## BEGIN Data extract
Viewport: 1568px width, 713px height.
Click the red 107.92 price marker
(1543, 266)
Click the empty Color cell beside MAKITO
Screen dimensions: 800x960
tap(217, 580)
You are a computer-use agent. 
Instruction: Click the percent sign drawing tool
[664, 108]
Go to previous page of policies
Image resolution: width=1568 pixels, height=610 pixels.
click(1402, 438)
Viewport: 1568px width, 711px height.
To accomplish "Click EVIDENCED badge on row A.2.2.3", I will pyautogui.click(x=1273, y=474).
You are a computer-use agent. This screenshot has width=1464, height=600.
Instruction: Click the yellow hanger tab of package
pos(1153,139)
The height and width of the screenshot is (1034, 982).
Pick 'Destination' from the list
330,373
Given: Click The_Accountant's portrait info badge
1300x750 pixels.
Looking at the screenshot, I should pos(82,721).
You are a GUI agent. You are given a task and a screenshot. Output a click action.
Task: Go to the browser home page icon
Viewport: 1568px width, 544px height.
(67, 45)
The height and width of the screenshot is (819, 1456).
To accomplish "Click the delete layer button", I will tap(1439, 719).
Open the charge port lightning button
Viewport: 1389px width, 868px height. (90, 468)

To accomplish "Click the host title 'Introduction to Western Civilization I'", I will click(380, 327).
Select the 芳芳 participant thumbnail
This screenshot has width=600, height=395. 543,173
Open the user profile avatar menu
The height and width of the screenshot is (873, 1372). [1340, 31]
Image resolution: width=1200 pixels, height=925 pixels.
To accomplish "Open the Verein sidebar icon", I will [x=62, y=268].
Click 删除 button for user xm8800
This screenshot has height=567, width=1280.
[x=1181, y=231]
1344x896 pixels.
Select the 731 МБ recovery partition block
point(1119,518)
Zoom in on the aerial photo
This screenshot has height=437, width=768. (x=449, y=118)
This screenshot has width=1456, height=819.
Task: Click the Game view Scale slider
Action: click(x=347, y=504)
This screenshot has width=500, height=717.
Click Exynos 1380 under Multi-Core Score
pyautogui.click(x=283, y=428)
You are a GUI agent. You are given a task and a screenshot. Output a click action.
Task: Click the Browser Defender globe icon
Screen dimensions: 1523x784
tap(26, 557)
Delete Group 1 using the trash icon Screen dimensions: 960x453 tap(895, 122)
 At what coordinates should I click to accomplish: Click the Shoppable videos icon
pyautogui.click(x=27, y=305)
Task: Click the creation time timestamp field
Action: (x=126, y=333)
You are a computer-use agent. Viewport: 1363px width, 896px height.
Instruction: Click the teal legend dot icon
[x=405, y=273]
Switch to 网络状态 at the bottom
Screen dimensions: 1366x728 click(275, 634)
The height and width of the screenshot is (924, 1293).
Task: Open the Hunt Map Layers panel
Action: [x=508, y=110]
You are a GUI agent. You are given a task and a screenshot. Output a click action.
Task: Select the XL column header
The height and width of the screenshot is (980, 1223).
## END Data extract
_What is expected_. Arrange all the lines above as a Markdown table with two columns, No. and Line, numbering each row and omitting any blank lines.

_Solution to this task_.
| No. | Line |
|---|---|
| 1 | Viewport: 1568px width, 713px height. |
| 2 | Click the red 107.92 price marker |
| 3 | (1543, 266) |
| 4 | Click the empty Color cell beside MAKITO |
| 5 | Screen dimensions: 800x960 |
| 6 | tap(217, 580) |
| 7 | You are a computer-use agent.  |
| 8 | Instruction: Click the percent sign drawing tool |
| 9 | [664, 108] |
| 10 | Go to previous page of policies |
| 11 | Image resolution: width=1568 pixels, height=610 pixels. |
| 12 | click(1402, 438) |
| 13 | Viewport: 1568px width, 711px height. |
| 14 | To accomplish "Click EVIDENCED badge on row A.2.2.3", I will pyautogui.click(x=1273, y=474). |
| 15 | You are a computer-use agent. This screenshot has width=1464, height=600. |
| 16 | Instruction: Click the yellow hanger tab of package |
| 17 | pos(1153,139) |
| 18 | The height and width of the screenshot is (1034, 982). |
| 19 | Pick 'Destination' from the list |
| 20 | 330,373 |
| 21 | Given: Click The_Accountant's portrait info badge |
| 22 | 1300x750 pixels. |
| 23 | Looking at the screenshot, I should pos(82,721). |
| 24 | You are a GUI agent. You are given a task and a screenshot. Output a click action. |
| 25 | Task: Go to the browser home page icon |
| 26 | Viewport: 1568px width, 544px height. |
| 27 | (67, 45) |
| 28 | The height and width of the screenshot is (819, 1456). |
| 29 | To accomplish "Click the delete layer button", I will tap(1439, 719). |
| 30 | Open the charge port lightning button |
| 31 | Viewport: 1389px width, 868px height. (90, 468) |
| 32 | To accomplish "Click the host title 'Introduction to Western Civilization I'", I will click(380, 327). |
| 33 | Select the 芳芳 participant thumbnail |
| 34 | This screenshot has width=600, height=395. 543,173 |
| 35 | Open the user profile avatar menu |
| 36 | The height and width of the screenshot is (873, 1372). [1340, 31] |
| 37 | Image resolution: width=1200 pixels, height=925 pixels. |
| 38 | To accomplish "Open the Verein sidebar icon", I will [x=62, y=268]. |
| 39 | Click 删除 button for user xm8800 |
| 40 | This screenshot has height=567, width=1280. |
| 41 | [x=1181, y=231] |
| 42 | 1344x896 pixels. |
| 43 | Select the 731 МБ recovery partition block |
| 44 | point(1119,518) |
| 45 | Zoom in on the aerial photo |
| 46 | This screenshot has height=437, width=768. (x=449, y=118) |
| 47 | This screenshot has width=1456, height=819. |
| 48 | Task: Click the Game view Scale slider |
| 49 | Action: click(x=347, y=504) |
| 50 | This screenshot has width=500, height=717. |
| 51 | Click Exynos 1380 under Multi-Core Score |
| 52 | pyautogui.click(x=283, y=428) |
| 53 | You are a GUI agent. You are given a task and a screenshot. Output a click action. |
| 54 | Task: Click the Browser Defender globe icon |
| 55 | Screen dimensions: 1523x784 |
| 56 | tap(26, 557) |
| 57 | Delete Group 1 using the trash icon Screen dimensions: 960x453 tap(895, 122) |
| 58 |  At what coordinates should I click to accomplish: Click the Shoppable videos icon |
| 59 | pyautogui.click(x=27, y=305) |
| 60 | Task: Click the creation time timestamp field |
| 61 | Action: (x=126, y=333) |
| 62 | You are a computer-use agent. Viewport: 1363px width, 896px height. |
| 63 | Instruction: Click the teal legend dot icon |
| 64 | [x=405, y=273] |
| 65 | Switch to 网络状态 at the bottom |
| 66 | Screen dimensions: 1366x728 click(275, 634) |
| 67 | The height and width of the screenshot is (924, 1293). |
| 68 | Task: Open the Hunt Map Layers panel |
| 69 | Action: [x=508, y=110] |
| 70 | You are a GUI agent. You are given a task and a screenshot. Output a click action. |
| 71 | Task: Select the XL column header |
| 72 | The height and width of the screenshot is (980, 1223). |